WHAT THE TASK ASKS |
Your output should be the lines of the data that follow, reproduced exactly from the first through the line bearing "Townhouse in Cortijo".

Stored items:
——————

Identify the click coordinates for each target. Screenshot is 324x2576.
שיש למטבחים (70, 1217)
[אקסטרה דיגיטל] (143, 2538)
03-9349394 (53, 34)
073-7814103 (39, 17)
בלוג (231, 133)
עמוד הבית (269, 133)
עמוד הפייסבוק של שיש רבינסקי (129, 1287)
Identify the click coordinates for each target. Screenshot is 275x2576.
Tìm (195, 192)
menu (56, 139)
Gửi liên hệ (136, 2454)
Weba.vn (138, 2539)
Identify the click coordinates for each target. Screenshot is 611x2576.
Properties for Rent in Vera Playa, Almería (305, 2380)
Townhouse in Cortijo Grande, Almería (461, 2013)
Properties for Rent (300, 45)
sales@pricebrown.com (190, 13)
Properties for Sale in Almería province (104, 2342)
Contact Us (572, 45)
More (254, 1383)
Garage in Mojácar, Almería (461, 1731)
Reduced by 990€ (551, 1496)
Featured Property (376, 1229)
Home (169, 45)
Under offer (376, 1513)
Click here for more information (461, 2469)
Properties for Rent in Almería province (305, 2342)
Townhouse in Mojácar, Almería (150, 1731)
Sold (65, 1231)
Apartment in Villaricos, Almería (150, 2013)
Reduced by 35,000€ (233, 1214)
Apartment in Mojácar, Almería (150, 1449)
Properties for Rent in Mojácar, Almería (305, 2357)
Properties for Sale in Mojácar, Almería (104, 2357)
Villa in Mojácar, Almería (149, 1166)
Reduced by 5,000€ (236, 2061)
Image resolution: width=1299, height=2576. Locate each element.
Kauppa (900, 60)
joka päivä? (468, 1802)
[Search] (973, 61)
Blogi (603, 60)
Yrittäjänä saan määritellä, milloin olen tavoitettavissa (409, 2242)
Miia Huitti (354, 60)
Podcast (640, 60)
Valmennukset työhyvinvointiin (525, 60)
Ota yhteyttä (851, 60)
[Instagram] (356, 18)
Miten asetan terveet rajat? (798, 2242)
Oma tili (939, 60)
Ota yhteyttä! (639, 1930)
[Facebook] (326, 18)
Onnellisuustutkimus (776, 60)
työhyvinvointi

——————

ANSWER BOX |
Identify the click coordinates for each target. Screenshot is 324x2576.
שיש למטבחים (70, 1217)
[אקסטרה דיגיטל] (143, 2538)
03-9349394 (53, 34)
073-7814103 (39, 17)
בלוג (231, 133)
עמוד הבית (269, 133)
עמוד הפייסבוק של שיש רבינסקי (129, 1287)
Identify the click coordinates for each target. Screenshot is 275x2576.
Tìm (195, 192)
menu (56, 139)
Gửi liên hệ (136, 2454)
Weba.vn (138, 2539)
Identify the click coordinates for each target. Screenshot is 611x2576.
Properties for Rent in Vera Playa, Almería (305, 2380)
Townhouse in Cortijo Grande, Almería (461, 2013)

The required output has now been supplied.